Katya Samokhvalova, Associate Planner, Nexus Planning agreed there were pluses and minuses. ‘Our experience has mostly been on the negative side’, she said, with volunteers being passionate at the beginning but with enthusiasm that dies down once they realise the extent of work required and disagreements within them often doubling the time needed. There was, however, the potential for neighbourhood plans to become more prominent, not least because of Covid’s forced emphasis on the local and the 10-minute neighbourhood idea and digitisation perhaps offering more scope to engage younger generations to planning.

Caroline Harper, Chief Planner, LB Barking & Dagenham, said she was a healthy sceptic about neighbourhood planning, viewing them as a ‘distraction’ and often presenting documents which are not ‘worthwhile’ or ‘useful’. ‘I’m fairly anti having rafts of planning policy documents’, she said. ‘I think there’s far too many of them and do welcome the digitisation in the white paper. I think it needs to go further than that. It needs to condense things’. 

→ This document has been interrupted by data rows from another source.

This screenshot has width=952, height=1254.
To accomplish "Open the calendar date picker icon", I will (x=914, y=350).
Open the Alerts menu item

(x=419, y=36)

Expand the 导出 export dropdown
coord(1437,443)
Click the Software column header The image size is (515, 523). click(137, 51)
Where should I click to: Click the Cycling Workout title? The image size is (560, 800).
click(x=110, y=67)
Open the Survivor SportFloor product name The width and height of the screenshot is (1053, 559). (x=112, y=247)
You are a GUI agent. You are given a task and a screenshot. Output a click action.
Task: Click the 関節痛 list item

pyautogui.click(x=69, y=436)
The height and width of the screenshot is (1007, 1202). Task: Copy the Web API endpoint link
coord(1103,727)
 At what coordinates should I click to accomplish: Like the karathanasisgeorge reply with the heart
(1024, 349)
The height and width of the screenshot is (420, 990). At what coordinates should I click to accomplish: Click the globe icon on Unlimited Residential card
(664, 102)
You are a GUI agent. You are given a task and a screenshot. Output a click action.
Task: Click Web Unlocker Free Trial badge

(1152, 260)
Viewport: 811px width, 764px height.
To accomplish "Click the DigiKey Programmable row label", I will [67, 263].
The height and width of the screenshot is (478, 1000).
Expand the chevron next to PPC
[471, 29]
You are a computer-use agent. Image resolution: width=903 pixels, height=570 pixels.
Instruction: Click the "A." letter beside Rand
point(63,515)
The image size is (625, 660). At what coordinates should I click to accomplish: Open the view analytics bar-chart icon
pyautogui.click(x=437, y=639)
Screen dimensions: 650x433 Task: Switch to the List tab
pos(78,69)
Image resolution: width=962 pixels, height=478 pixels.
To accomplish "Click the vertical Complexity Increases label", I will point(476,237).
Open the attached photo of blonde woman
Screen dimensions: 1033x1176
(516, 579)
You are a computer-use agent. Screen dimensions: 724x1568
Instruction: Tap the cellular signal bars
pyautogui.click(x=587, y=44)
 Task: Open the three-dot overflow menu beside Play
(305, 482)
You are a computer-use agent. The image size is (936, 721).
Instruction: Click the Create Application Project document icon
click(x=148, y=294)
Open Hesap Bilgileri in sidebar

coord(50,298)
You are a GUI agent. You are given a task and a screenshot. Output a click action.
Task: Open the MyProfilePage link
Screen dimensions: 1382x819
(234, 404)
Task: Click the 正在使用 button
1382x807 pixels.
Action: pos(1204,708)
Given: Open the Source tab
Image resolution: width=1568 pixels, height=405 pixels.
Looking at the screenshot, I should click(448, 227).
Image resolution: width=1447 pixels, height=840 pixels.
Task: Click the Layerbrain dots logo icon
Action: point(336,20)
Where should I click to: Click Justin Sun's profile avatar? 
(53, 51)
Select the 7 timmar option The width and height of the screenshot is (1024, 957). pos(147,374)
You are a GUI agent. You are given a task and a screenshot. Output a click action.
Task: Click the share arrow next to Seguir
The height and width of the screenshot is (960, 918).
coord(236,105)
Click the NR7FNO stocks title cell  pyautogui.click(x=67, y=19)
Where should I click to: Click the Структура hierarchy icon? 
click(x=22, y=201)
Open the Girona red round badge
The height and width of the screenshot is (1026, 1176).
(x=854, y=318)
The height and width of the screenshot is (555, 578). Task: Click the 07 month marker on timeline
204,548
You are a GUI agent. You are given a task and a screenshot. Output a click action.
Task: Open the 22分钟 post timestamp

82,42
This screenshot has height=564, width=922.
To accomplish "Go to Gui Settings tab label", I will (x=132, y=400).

Kaye Stout, Partner, Pollard Thomas Edwards said reading her own local plan had felt ‘very much like a protection racket’, and, reading between the lines that it was like people trying to retain the area’s status quo, not even identifying sites for housing. But further research had shown her that for many it was about having a good understanding of their localities and ensuring consultants took their knowledge into account. ‘Who can argue with that?’. ‘When it’s working and at its best it can be really fantastic and really helpful’. Arita Morris, Director, Child Graddon Lewis, added that plans and statements arising from the local community had ‘hit a wall’ when it came to designing because it was then about height, scale or looks. ‘Ultimately what happened was there was a very small committed group who were involved were protectionist in their views’. That had shown a conflict between the neighbourhood forum and other amenity groups in the area, so the neighbourhood plan was unreflective of the broader community. ‘I didn’t believe in the importance of it in the end’. The Planning White Paper, however, undermined what the neighbourhood plans are there for, Morris added, through MHCLG ‘dictats’ on housing delivery and zoning. ‘What’s left for the neighbourhood plan to do?’. 

West said on the subject of the white paper that there was a lot of engagement in Westminster in the neighbourhood planning process and to take it all away to replace it with a design code did seem like a ‘stripping back’ of the Localism Act gave those forums. ‘It’s perhaps been a little bit veiled in the white paper and is perhaps not that clear that that may be the result of the changes that are happening’.

O’Donnell added that he was concerned about the wider ‘centralising of planning’ evident in policy directions such as over the use classes order and permitted development. ‘Neighbourhood planners and councillors as well are getting less influence over development’, said O’Donnell. ‘Power seems to be leaking away’.